[STUDY MATERIAL — start]
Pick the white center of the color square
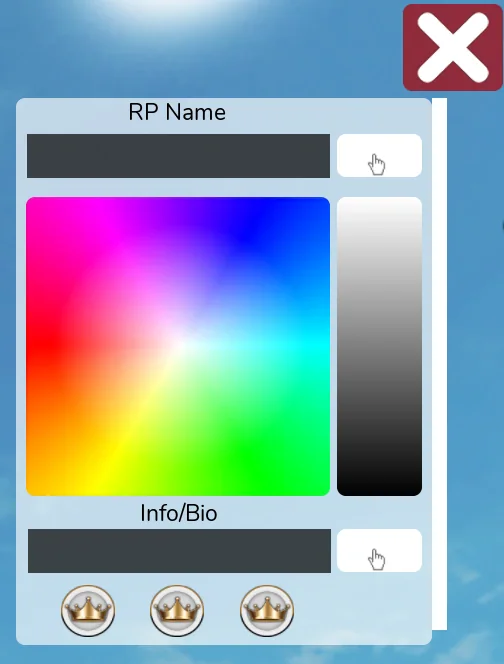178,345
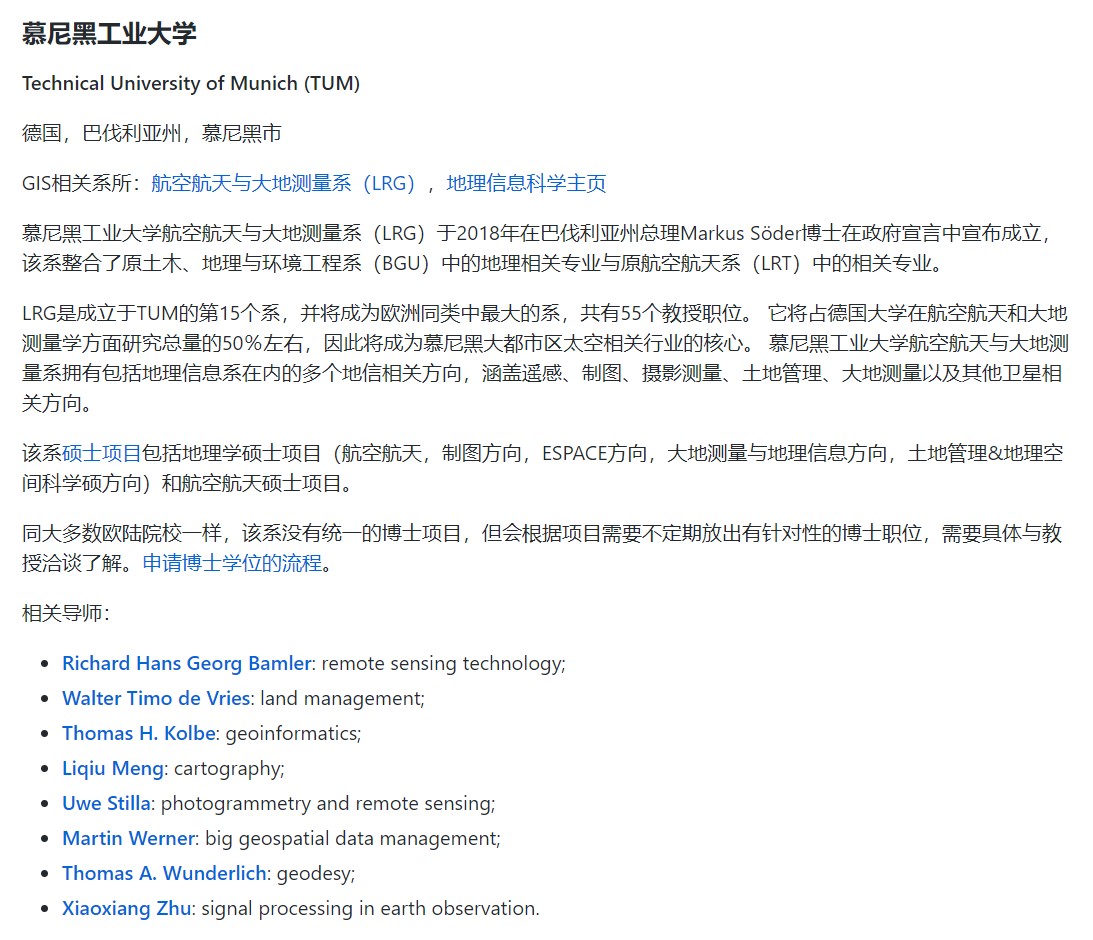
Task: Click the text 'photogrammetry and remote sensing'
Action: (x=327, y=803)
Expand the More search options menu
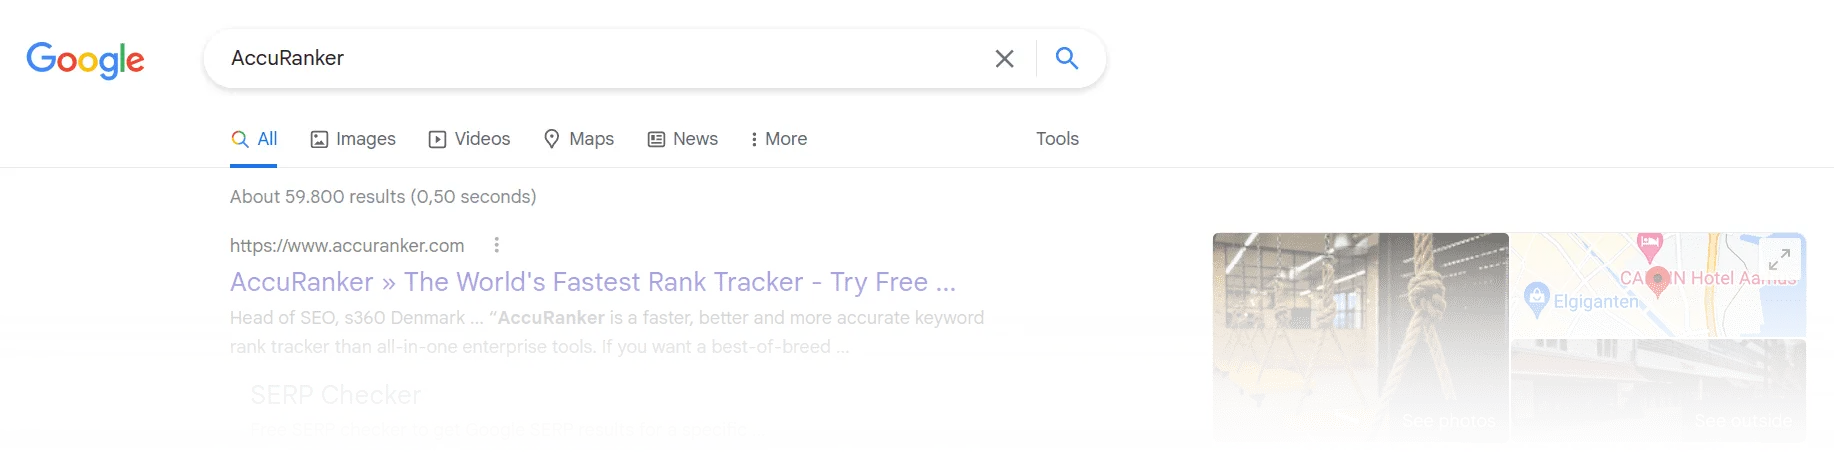The height and width of the screenshot is (452, 1834). click(778, 139)
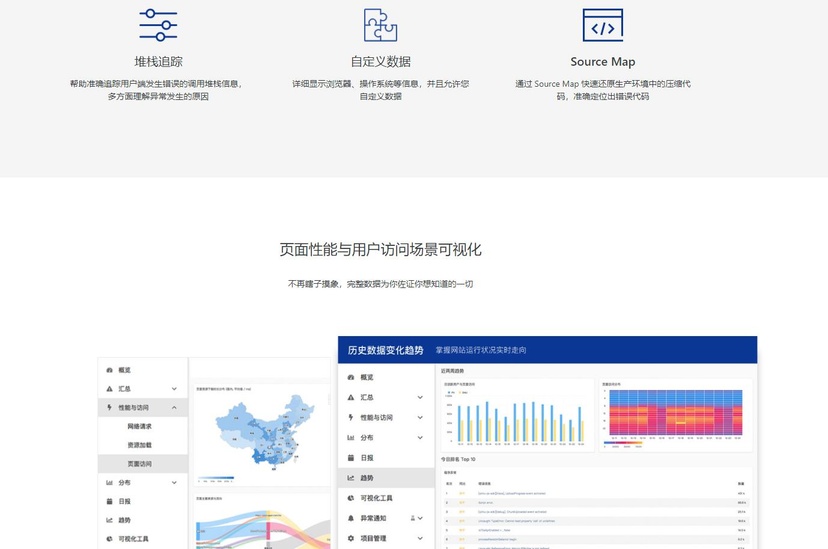
Task: Click the 日报 calendar icon in left sidebar
Action: 109,502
[STUDY MATERIAL — finish]
Only the pictures stay out; the rest of the entries above must be written out exactly.

Pick the white center of the color square
178,345
Task: Click the text 'photogrammetry and remote sensing'
Action: (x=327, y=803)
Expand the More search options menu
The height and width of the screenshot is (452, 1834). click(778, 139)
Task: Click the 日报 calendar icon in left sidebar
Action: 109,502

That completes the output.